Il cinema è capace di costruire realtà sociali e può influenzare il processo immaginativo e il contenuto dell’immaginazione attraverso la sua portentosa immaginatività, suggerendo idee, associazioni e connessioni, dando certe spiegazioni per lo sviluppo della storia di cui stiamo venendo a sapere. Per la maggior parte le associazioni sono dirrettamente ed estrinsecamente date, ma a volte sono suggerite indirettamente.
Il cinema narrativo, a causa della sua natura teleologica fa uso di sole spiegazioni logiche per offrire chiarezza, non dando molto spazio a quelle parentetiche come fa invece il cinema indipendente, che accetta la frammentazione del tempo. Molti degli spazi tra le righe mancano nel cinema modernista, lo spazio liminale che da la possibilità di rompere i confini del lo storytelling lineare ed approdare sui lidi dell’immaginatività prostmodernista.

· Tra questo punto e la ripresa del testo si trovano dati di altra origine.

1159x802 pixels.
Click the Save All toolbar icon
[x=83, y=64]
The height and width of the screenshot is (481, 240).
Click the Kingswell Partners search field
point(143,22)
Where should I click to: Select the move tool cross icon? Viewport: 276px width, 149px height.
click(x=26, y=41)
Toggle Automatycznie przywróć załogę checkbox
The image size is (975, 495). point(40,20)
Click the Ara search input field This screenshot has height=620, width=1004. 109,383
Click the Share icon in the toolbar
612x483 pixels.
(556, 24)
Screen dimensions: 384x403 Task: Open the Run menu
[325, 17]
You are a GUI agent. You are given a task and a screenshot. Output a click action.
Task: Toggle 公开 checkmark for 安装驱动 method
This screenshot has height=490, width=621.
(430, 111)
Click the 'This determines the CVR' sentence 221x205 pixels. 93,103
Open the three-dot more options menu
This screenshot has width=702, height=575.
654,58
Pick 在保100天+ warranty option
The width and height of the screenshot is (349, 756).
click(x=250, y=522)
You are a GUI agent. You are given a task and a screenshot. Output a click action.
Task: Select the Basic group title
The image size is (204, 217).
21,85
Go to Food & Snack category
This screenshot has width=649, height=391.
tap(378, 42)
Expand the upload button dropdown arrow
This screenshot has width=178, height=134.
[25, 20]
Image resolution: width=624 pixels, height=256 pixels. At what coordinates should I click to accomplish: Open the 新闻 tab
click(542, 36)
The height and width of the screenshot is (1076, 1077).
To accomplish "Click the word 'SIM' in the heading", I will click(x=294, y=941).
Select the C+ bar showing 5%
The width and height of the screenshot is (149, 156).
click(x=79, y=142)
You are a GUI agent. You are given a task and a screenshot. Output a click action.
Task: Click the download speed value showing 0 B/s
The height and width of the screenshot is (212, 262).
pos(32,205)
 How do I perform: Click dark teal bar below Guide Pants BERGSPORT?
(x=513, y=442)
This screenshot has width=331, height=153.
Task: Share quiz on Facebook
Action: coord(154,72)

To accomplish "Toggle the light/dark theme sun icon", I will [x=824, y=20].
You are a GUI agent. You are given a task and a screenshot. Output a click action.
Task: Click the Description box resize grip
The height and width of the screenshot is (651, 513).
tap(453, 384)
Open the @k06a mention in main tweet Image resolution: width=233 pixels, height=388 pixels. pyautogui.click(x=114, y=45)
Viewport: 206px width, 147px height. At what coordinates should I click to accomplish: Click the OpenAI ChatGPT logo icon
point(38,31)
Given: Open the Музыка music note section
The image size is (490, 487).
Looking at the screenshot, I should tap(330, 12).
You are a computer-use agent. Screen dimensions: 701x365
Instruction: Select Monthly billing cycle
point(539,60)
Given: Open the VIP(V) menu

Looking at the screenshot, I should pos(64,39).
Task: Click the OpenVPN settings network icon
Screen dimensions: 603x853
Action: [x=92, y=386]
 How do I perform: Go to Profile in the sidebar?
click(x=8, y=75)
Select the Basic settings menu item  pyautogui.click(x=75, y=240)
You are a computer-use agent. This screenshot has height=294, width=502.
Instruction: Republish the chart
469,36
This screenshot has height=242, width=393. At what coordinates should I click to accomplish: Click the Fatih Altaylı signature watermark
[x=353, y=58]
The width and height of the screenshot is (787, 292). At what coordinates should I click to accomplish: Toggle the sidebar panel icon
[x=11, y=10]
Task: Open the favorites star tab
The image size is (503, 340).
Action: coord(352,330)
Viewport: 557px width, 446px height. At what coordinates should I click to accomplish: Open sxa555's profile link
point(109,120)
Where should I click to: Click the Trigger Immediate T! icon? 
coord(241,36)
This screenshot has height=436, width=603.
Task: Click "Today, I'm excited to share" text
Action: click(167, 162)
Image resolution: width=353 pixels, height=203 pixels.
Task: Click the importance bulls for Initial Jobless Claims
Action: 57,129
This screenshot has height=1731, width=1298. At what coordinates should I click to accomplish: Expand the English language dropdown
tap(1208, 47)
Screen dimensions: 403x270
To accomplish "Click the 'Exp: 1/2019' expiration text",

Our lives dictated by tradition, superstition, false religion
Through the aeons, and on and on
(Queen)

Siccome gli innuendo esistono e sono al lavoro di continuo, sentiamo di voler contribuire a smascherarli, scoprirli e metterli a nudo per mezzo del mezzo cinematografico.
L’ Innuendo International Film Festival è creato con amore da filmmaker per filmmaker! Amiamo il cinema e vogliamo promuovere e supportare nuove opere attraverso il nostro film festival dando la possibilità a queste di essere proiettate di fronte ad un pubblico di vedute aperte e offrendo ai realizzatori la possibilità di parlare direttamente con gli spettatori o altri filmmaker e professionisti in un’atmosfera amichevole in modo da entrare in contatto con e costruire il proprio network.